Public higher education institutions are receiving no such benefits from their sacrificing of their values. I believe many in higher education would argue they’re doing what’s necessary to survive, to continue the important mission in almost impossible conditions, but they are wrong. They are bouncing the football off of the lineman’s helmet, almost with intention, at least sub-consciously.

This is an act of self-debasement which has been happening incrementally over time, until we’ve now reached the point of absurdity.

A major public higher education institution has decided that faculty labor is worth precisely nothing in economic terms.

This is simply giving up on a core value of the institution, dressed up in some fancy alumni outreach clothing. Sure, there may be a quarter and a half to go before the scoreboard reads no time left on the clock and the loss is official, but it’s over. Head for the parking lot, switch off the TV, we’re donezo.

If SIU cannot staff their graduate programs with paid, qualified faculty, absent additional funding to make that possible, they should end them. It’s really that simple.

Eighteen months ago, I wrote about the psychology of “making do” when we believe in a mission, but our ability to execute that mission is continuously eroded. I recommended at the time that a preferable response to making do is to instead admit the job can’t be done unless circumstances change for the better.

While this may seem like giving up, it’s not. It’s taking a stand. Look at the recent actions by teachers in Oklahoma, West Virginia, Arizona, and elsewhere. There were no more sacrifices to be made, no more making do.

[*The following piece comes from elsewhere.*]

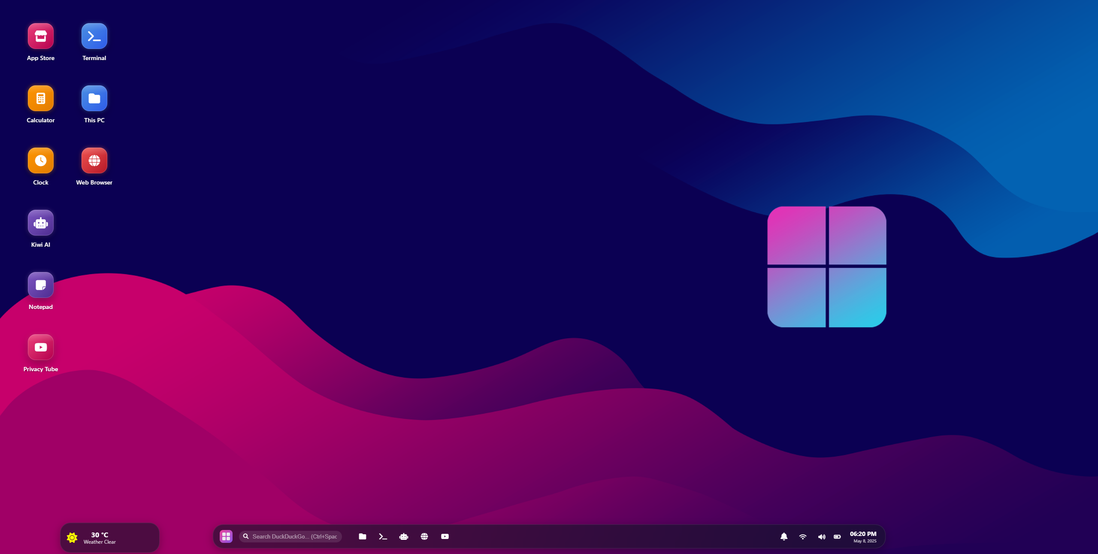Open the Calculator desktop icon
The width and height of the screenshot is (1098, 554).
coord(41,99)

Thanks to their bold actions and self-advocacy, change is coming, including in public opinion, as an Associated Press poll finds that 78% of Americans believe teachers are underpaid, and 50% would be okay with raising their taxes to pay teachers more. 

The road is tougher for public higher ed than public schoolteachers, with cultural and political headwinds aligned against a largely outdated caricature of Ivory Tower elites, but this is why we can’t delay any longer.

Take a stand, live the values for real, rather than making do.

I fear it’s already too late, but this is the only way to find out for sure.